As mentioned before, good dielectric properties of the PVP-co-PMMA were demonstrated elsewhere.30,31 In order to test the insulating properties of our PVP-co-PMMA ink formulation in solution, we printed the ink as a passivation layer on top of silver and carbon tracks to form printed carbon microelectrodes. Silver, printed with a commercial silver nanoparticle ink, served as a feedline, while carbon, printed with a homemade carbon black formulation, was used as an electrode material. Fig. 5 shows a microscopic image of a printed microelectrode passivated using the same PVP-co-PMMA ink used for bonding experiments.

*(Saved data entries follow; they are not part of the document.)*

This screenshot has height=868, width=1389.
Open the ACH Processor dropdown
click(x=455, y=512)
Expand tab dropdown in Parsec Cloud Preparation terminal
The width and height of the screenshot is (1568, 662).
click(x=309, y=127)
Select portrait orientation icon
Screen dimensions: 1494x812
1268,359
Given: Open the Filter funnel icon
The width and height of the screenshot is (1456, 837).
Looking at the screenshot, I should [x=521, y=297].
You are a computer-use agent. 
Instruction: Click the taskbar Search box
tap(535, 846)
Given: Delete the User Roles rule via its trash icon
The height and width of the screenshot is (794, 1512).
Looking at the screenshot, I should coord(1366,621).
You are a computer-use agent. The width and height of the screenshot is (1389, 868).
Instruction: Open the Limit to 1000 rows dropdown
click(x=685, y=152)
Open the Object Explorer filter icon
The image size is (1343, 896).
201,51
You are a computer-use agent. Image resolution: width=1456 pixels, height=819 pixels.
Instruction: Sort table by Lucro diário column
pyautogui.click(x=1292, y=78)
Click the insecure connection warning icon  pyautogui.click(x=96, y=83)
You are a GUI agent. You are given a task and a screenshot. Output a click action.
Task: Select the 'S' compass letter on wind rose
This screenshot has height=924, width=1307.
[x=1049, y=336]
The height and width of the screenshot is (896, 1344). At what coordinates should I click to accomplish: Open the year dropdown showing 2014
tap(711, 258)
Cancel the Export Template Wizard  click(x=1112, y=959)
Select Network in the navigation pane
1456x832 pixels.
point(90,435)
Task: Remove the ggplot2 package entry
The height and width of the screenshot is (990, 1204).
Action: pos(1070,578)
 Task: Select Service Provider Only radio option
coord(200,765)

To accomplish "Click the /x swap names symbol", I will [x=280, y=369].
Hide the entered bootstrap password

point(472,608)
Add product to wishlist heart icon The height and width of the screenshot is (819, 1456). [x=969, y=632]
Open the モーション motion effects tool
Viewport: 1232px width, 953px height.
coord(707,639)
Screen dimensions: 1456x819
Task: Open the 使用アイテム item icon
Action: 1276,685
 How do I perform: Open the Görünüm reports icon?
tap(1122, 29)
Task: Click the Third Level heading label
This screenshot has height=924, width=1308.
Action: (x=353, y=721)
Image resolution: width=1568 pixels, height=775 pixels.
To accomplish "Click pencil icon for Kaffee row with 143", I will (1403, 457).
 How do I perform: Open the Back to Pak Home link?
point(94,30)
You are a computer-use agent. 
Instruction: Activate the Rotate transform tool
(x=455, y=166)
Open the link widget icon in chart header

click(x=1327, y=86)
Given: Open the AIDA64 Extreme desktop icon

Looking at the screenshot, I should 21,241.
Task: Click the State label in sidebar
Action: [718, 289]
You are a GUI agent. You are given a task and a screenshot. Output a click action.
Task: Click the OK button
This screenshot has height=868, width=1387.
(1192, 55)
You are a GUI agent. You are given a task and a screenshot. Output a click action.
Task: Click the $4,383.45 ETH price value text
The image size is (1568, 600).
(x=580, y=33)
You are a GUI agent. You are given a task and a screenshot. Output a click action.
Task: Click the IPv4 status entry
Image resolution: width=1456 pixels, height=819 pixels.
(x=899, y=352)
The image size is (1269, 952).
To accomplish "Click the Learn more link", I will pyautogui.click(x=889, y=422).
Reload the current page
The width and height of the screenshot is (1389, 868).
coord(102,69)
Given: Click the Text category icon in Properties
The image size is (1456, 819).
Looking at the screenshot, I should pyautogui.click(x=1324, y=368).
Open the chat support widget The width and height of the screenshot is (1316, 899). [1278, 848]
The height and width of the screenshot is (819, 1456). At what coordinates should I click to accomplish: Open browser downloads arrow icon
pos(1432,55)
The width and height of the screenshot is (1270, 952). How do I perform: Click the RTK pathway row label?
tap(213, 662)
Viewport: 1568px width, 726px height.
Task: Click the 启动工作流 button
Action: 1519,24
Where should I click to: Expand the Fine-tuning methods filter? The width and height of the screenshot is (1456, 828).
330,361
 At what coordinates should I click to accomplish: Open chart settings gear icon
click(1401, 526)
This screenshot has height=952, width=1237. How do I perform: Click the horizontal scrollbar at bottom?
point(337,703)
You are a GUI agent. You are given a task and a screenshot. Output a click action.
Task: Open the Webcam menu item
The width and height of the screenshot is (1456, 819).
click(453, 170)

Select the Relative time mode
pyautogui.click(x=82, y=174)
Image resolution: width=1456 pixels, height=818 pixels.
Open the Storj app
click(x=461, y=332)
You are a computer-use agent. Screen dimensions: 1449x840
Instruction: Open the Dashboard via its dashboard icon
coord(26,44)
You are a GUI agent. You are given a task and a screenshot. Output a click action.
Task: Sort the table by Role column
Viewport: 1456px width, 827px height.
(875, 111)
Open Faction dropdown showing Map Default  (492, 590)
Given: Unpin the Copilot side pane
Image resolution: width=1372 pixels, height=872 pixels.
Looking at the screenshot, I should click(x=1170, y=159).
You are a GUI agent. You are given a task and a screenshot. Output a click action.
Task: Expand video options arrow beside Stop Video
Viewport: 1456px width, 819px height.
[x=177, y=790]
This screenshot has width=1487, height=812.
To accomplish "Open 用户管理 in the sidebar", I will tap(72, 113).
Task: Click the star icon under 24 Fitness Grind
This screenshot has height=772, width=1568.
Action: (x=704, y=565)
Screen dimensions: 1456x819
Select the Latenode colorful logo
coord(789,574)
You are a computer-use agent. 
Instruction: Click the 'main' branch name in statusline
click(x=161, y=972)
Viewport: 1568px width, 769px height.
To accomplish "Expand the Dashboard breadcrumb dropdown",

Fig. 5 Microscopic image of a test electrode printed on PQA1M substrate consisting of a silver feedline (white arrow), a carbon electrode (black arrow) and an uncured PVP-co-PMMA passivation (red arrow).

For assessment of passivation qualities in buffered solutions, electrochemical tests were carried out. Cyclic voltammetry in PBS buffer showed a typical electrochemical response with a standard redox probe (see Fig. S5†). Impedance spectroscopy showed a specific capacitance value for the carbon electrode of 4.6 μF cm−2, which is comparable to values reported previously.34 To check for possible pinholes in the passivation, negatives voltages were applied, to cause hydrogen gas generation. Down to −3 V vs. Ag/AgCl, microscopic evolution of bubbles was only observed from the electrode opening, confirming good passivation qualities of the PVP-co-PMMA ink. Biasing the electrode beyond −3 V, caused the passivation to crack and bubbles started appearing all over the conducting tracks.

Conclusions

The proposed method for printing of UV-curable adhesive and dielectric inks demonstrates a rapid facile prototyping process. It does not require access to expensive cleanroom facilities to produce a complete microfluidic device with sensing elements. To summarize, we were able to demonstrate reliable bonding of 3D-printed polymeric microfluidics to polymeric foils using inkjet printed UV-curable adhesives. Owing to inkjet printing resolution in the micrometer range,35 it is possible to pattern the adhesives with high precision (see Fig. S6†). Hence, the dielectric adhesives can act as passivation for the sensing elements on foil (e.g. inkjet printed conducting lines) and binder to the microfluidic part at the same time. Because of the patterned deposition, the problem of wicking of the microfluidic channels by uncured adhesives is also eliminated. Additionally, due to UV-curing process, low melting temperature polymers can be utilized, which would otherwise deform during the thermal bonding process. The demonstrated method showed promising results in proof-of-principle experiments, where complete sealing (no leakage of blood samples observed), strong bonding strength in the range of 70 kN m−2 and bursting pressures in the range of 100 kPa matching or exceeding those achieved by other bonding approaches were attained. Additionally, good dielectric properties of PVP-co-PMMA ink were demonstrated electrochemically with printed conducting test structures. Overall, this method is compatible with the requirements for rapid prototyping and sealing processes in microfluidics devices and passivation of active sensing elements.

Acknowledgements

The authors acknowledge the financial support from the German Research Funding (DFG) within the project SCHO 1243/3-1, Helmholtz Validation Fund within the project HVF-0034 and CAPES Foundation, Ministry of Education of Brazil within the PDSE process 10585-14-1. Additionally, the authors would like to thank Dirk Mayer and Michael Prömpers for help with the bonding strength experiments.